» **Document source**
▬▬▬▬▬▬▬▬▬▬

Mais dès qu'ils jouent, quelle beauté ! Un "Herr, unser Herrscher" formidable, les violons en flux et reflux, les flûtes en douce douleur, la contrebasse qui bouillonne sourdement, et le choeur "Jacques Moderne" qui emporte.
Pour les chants, du très bon et du moins bon. Paul Agnew, narrateur exceptionnel, restitue toute la force du drame, puis passe au chant, pour les airs de ténor (où il manque un peu de corps, voix trop moelleuse). Stephan Imboden cumule aussi les rôles, un Jésus de bonne tenue, et les airs de basse, splendides. Pour les voix hautes, moins de chance : Carolyn Sampson qui semblait particulièrement impressionnante à Orléans, est remplacée par Ingrid Perruche, au vibrato un peu excessif, et d'un engagement médiocre (du coup, je me concentre sur les deux violonistes solistes, qui debout ont pris le relais du chef d'orchestre qui s'est assis) ; Gérard Lesne, dont la voix semble fatiguée, projette peu, et son "Es ist vollbracht" ne me touche guère. Les autres rôles sont tenus par des solistes qui se détachent temporairement du choeur.

▬▬▬▬▬▬▬▬▬▬

» **Entrées**

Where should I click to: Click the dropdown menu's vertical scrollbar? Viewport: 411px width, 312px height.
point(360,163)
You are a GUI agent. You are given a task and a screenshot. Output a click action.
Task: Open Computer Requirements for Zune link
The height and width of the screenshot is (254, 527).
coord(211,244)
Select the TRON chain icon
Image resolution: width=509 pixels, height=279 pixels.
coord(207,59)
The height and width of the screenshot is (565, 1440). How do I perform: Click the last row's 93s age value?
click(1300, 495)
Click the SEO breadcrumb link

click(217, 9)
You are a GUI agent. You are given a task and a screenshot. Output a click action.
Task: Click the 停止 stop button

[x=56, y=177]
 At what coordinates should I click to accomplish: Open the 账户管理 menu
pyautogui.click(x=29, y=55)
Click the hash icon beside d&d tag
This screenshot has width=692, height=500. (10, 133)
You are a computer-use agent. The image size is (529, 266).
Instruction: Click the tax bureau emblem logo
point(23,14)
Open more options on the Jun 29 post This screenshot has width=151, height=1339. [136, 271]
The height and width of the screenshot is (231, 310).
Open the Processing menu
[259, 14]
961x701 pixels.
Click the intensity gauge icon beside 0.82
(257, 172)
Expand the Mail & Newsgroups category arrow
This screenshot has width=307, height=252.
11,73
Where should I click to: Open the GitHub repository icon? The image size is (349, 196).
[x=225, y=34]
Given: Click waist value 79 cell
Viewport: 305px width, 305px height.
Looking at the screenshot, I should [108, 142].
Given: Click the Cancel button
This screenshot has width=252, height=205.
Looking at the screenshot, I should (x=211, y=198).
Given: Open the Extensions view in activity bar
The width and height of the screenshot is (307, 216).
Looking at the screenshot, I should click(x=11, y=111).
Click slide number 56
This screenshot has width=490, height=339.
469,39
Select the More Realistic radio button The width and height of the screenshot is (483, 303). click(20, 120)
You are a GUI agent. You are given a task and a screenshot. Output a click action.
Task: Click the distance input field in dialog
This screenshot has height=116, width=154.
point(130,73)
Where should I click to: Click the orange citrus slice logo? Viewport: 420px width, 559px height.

▬▬▬▬▬▬▬▬▬▬

» **Tâches et exercices**
1: Dans le compte rendu de concert, qui remplace Carolyn Sampson ?
2: Dressez la liste de tous les chanteurs solistes désignés par leur nom dans le compte rendu de concert.
3: Poursuivez le compte rendu de concert à la suite de sa dernière phrase.

» **Réponses rédigées**
1: Ingrid Perruche.

2: Paul Agnew, Stephan Imboden, Carolyn Sampson, Ingrid Perruche, Gérard Lesne.

3:
Manque de bol : une furieuse envie de dormir m'assaille lors de la dramatique progression finale. Je lutte vaillamment, mais y perd une bonne part d'émotions. Heureusement, je suis bien d'attaque pour les deux derniers choeurs, délivrés plus en puissance qu'en subtilité. Le public, lui, semble un peu perdu, qui essaie d'applaudir entre les les deux ! Le "erhöre mich, ich will dich preisen ewiglich !" final, lancé avec une intensité redoutable, pourra du coup résonner plus longuement dans le silence qu'ils n'osent plus interrompre.

lundi 2 avril 2007

Debussy Stravinski (Salle Pleyel - 1 Avril 2007)

Igor Stravinski - Symphonies d'instrument à vent

J'apprécie peu la période néo-classique de Stravinski, et cette oeuvre m'est habituellement d'accès assez difficile ; Valery Gergiev, variant les couleurs, acides ou chatoyantes, et conservant une façon de swing, en offre une lecture tout à fait plaisante (mais du coup, peut-être peu fidèle ...).

Claude Debussy - La Mer

Le London Symphony Orchestra (qui garde la même amusante et prétentieuse présentation) s'installe au grand complet, pour un tour sur les plages assez tranquille, voir anecdotique, avec une tendance au gros son un peu lourde. Le soleil est là, espagnol, le vent aussi, jouant avec les vagues, une succession de climats joliment colorés, mais où manque sans doute une vision permettant de lier le tout.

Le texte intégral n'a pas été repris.